═════ Supplied entries
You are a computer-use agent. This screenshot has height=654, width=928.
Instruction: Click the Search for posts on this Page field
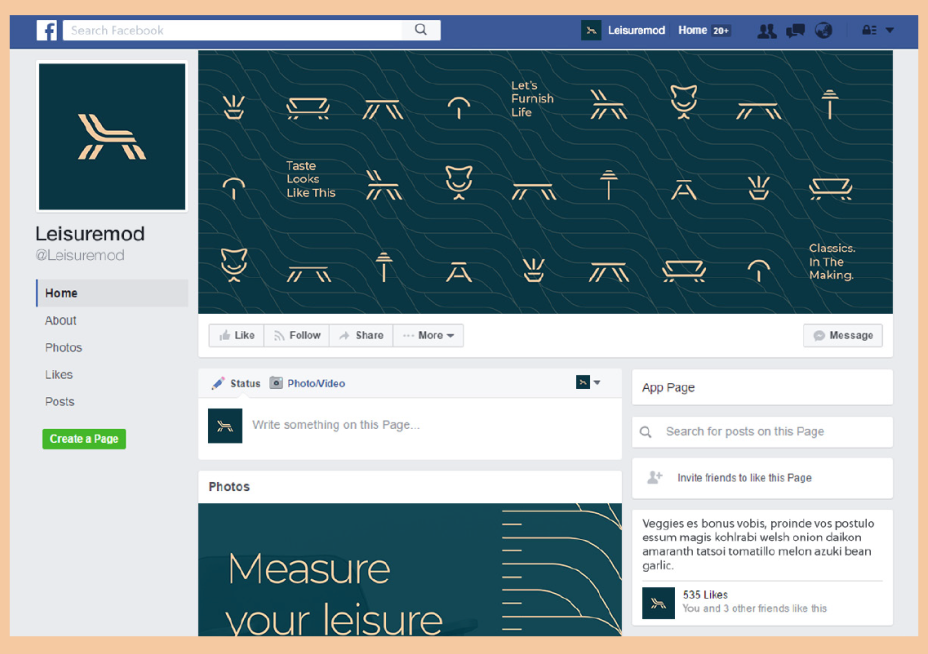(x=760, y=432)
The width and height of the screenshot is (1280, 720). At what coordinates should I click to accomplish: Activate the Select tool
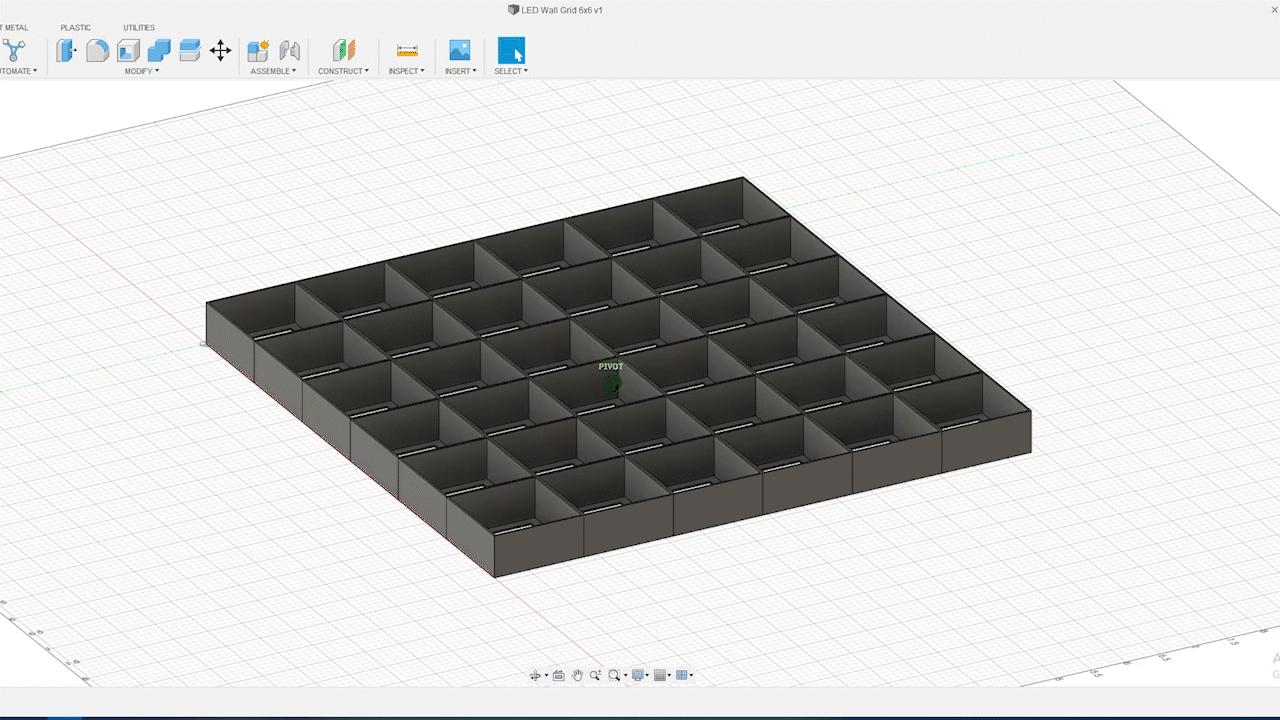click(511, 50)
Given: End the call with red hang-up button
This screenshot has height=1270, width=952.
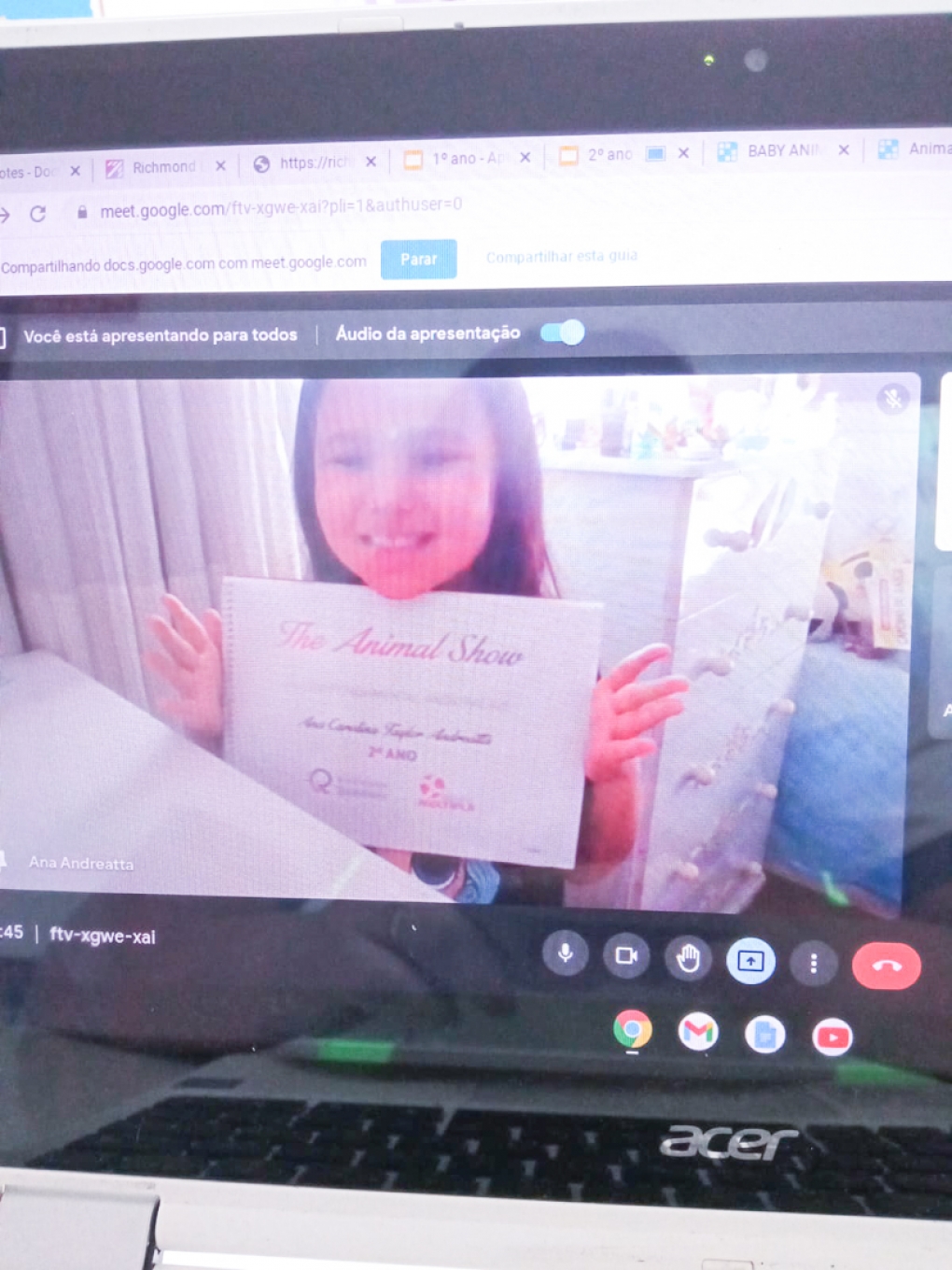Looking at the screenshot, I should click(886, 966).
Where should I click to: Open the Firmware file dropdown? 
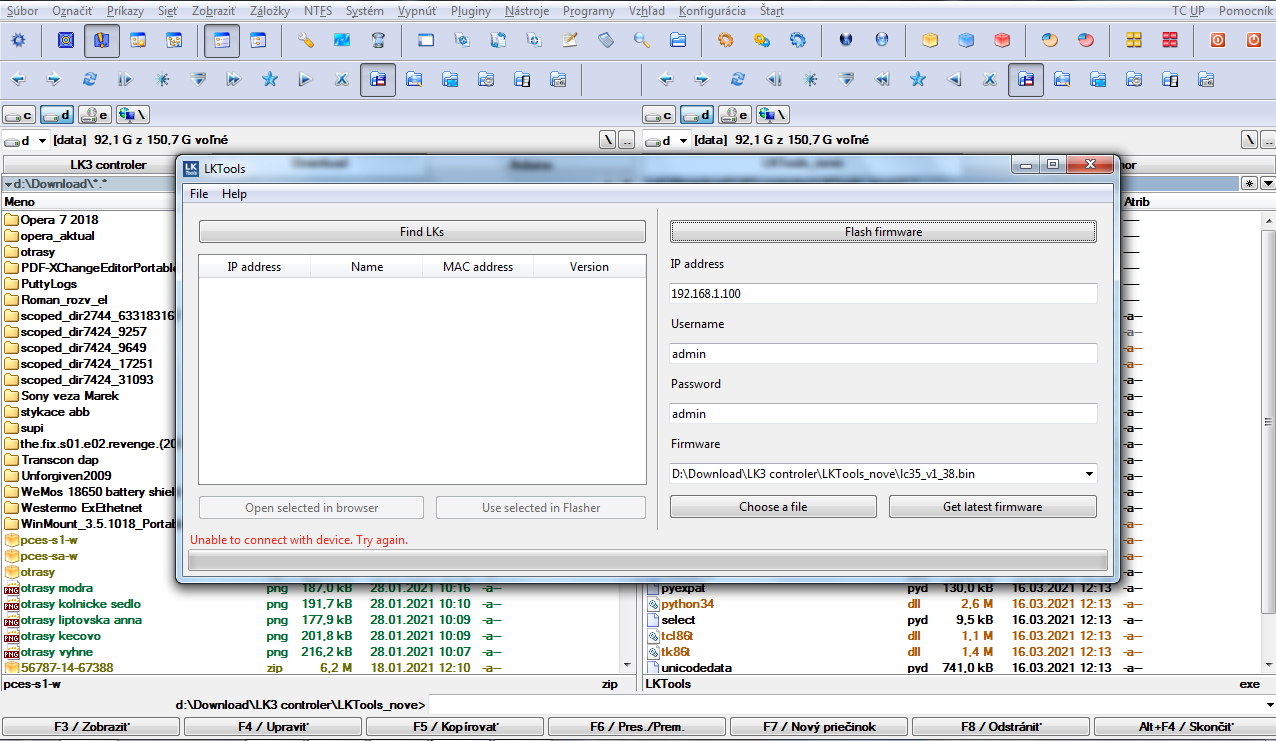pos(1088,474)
══════════
:: Problem details ::
What is needed is a word-for-word repeat of every line from the line with "Instruction: Click the" to the end of the entries above; leave out the pictures.

:: Output for this task ::
Instruction: Click the Search for posts on this Page field
(x=760, y=432)
The width and height of the screenshot is (1280, 720). At what coordinates should I click to accomplish: Activate the Select tool
click(511, 50)
Given: End the call with red hang-up button
This screenshot has height=1270, width=952.
Looking at the screenshot, I should click(886, 966).
Where should I click to: Open the Firmware file dropdown? 
pos(1088,474)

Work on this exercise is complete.